MYNORTHWEST NEWS

Acid hoax perpetrator seeing self clearly for first time

Mar 20, 2013, 11:23 AM | Updated: Mar 21, 2013, 7:54 am

Bethany Storro, the woman that made headlines with an acid hoax where she claimed someone attacked ...

Bethany Storro, the woman that made headlines with an acid hoax where she claimed someone attacked her, burning her face acid, says she's seeing herself clearly for the first time. (AP Photo/file)

(AP Photo/file)

The Vancouver woman that made headlines with a hoax where she claimed someone attacked her, burning her face with acid, says she’s seeing herself clearly for the first time.

Bethany Storro tells KIRO Radio’s Luke Burbank that the day she applied acid to her face, she thought having no face at all would be better than wearing the face she saw in the mirror.

“I saw a distorted image,” says Storro. “I would see this horrific image in the mirror. It was just terrifying. I didn’t even want to go on anymore because I thought I looked like that.”

Storro bought the drain cleaner she used to burn her face at your typical hardware store. A warning from a store clerk regarding the dangers of the product just reinforced her plans to use it to erase her face, she says.

“I remember her saying, ‘You’ve got to be careful with this stuff. It’s very harmful and it can burn,'” says Storro. “I remember when she said that I was a little bit happy inside.”

Storro planned to drink and suck in the vapors of the cleaner, as well as apply it to her skin. She witnessed its strength before the real act by dipping in a couple of Q-Tips.

“That Q-Tip just dissolved in front of my face. It was very, very strong.”

Drinking the drain cleaner turned out to be too much, but Storro believed the application of the substance to her skin could also kill her. She set up in a park bathroom to end her life. As she applied the harsh chemicals she says it was a flood of mixed feelings, concern for her parents and also a bit of a rush thinking about feeling the pain.

“I was kind of happy. I was really scared how it was going to feel,” says Storro. “But I thought this would make me free of this mental illness I was going through.”

The pain after applying drain cleaner was unreal, Storro says.

“It’s just sizzling through your skin. It’s melting. It hurt so bad that it kind of felt good to me to feel it.”

As she continued to apply it, she found the pain unbearable. She knew she needed to get help. She wanted to go home, but her parents were out of town. She got in the car and drove to a nearby public place, pulling into an area near a Starbucks. Calling out for help, Storro says soon there were people all around her trying to help and asking her questions.

“It’s just natural instinct for someone when they see that, that, ‘Oh my gosh somebody hurt her,'” says Storro. “In that instant, when somebody had screamed out, ‘Did somebody do this?’ I had said, ‘Yes.'”

As more and more people became involved in the situation, Storro says it was harder and harder to change the story. The media propelled it to a national audience. Looking at her parents too, she says, made it feel impossible.
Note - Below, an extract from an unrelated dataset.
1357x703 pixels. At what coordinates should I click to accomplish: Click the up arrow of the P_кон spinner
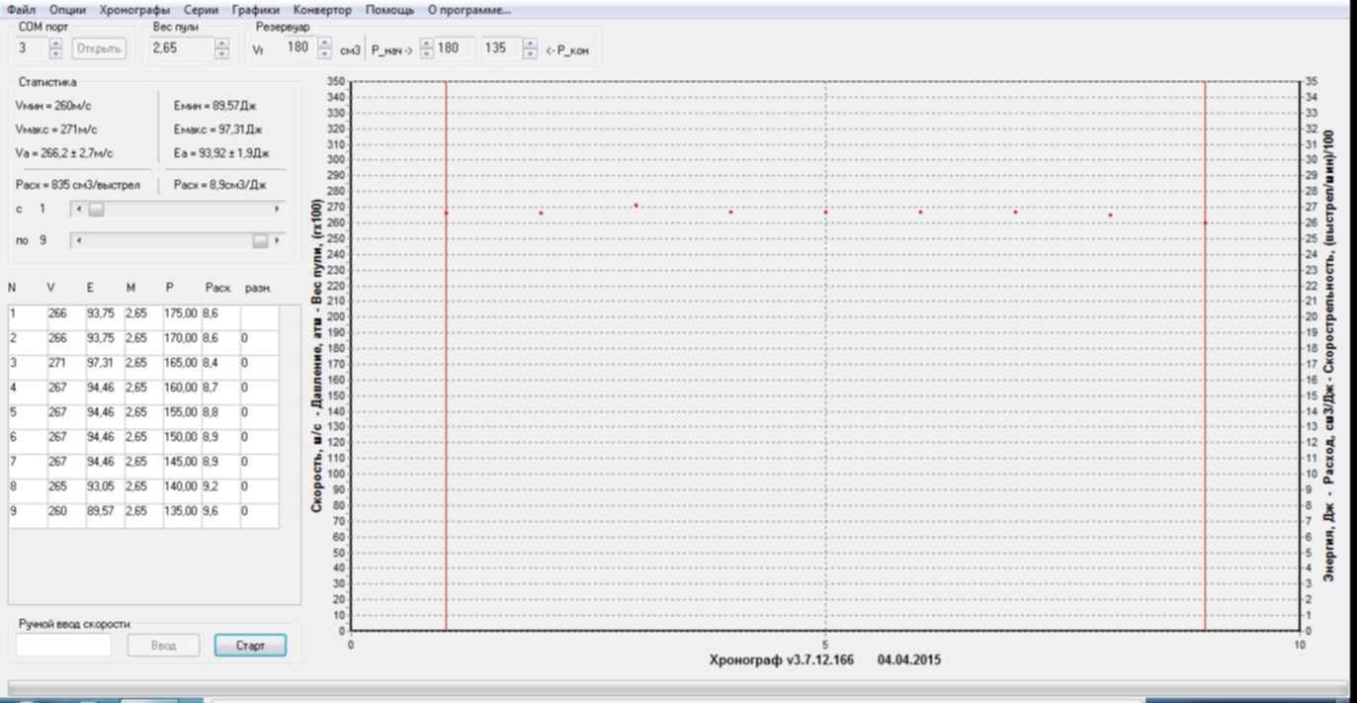(530, 44)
“I almost told my parents right there [in the hospital] and then I saw the look in their face when they saw my face,” says Storro. “I’m like how could I sit there and say, ‘No I did this to myself,’ and explain to them this whole story that I’ve been struggling for many years.”

As time passed, Storro says the story snowballed, and she had to come up with lie after lie. There were dozens of times she says she wanted to tell the truth.

“I had so many sleepless nights. I had so many bad thoughts that my family would abandon me. I would always say things like ‘tomorrow I will tell the truth. I’m just going to do this.'”

The truth finally came out when the police went to her home while she and her mother were out of area on a trip to get away from it all up in Seattle. Upon arriving home, she saw police officers, and witnessed her father with his head in his hands. She immediately knew he knew the truth.

“My dad met us face to face. It was the first time anyone’s ever asked me through the whole thing ‘Did you do this to yourself?’ And he goes, ‘Please, just please tell me, be honest.’ All I said was, ‘I did. Yes.'”

Storro eventually pleaded guilty to making a false statement to a public official and was sentenced to community service and ordered to continue mental health treatment.

Through her treatment, Storro learned she suffered from body dysmorphic disorder, a disorder where a person can’t stop thinking about flaws in their appearance. The flaws that they focus on are often minor or imaginary. The diagnosis, Storro says, was a relief.

“It was the first time that I heard there was a name for what I was going through. It was such a relief that there was an actual name and it exists and it wasn’t just me.”

It took awhile, but Storro says she finally came to see herself clearly. Looking at old pictures, she finally saw what the rest of the world saw and then regretted what she’d done to herself.

“I had to accept what I did to myself. It was really hard, seeing myself in the mirror and what I’d done,” says Storro. “I see reality now when I look in the mirror.”

Storro has since written a book about her experience. She co-wrote the book, “Facing the Truth,” with Portland burn survivor Mona Krueger. The book is available in bookstores now, and Storro tells Burbank proceeds from the book will go to charity.

The Associated Press contributed to this report.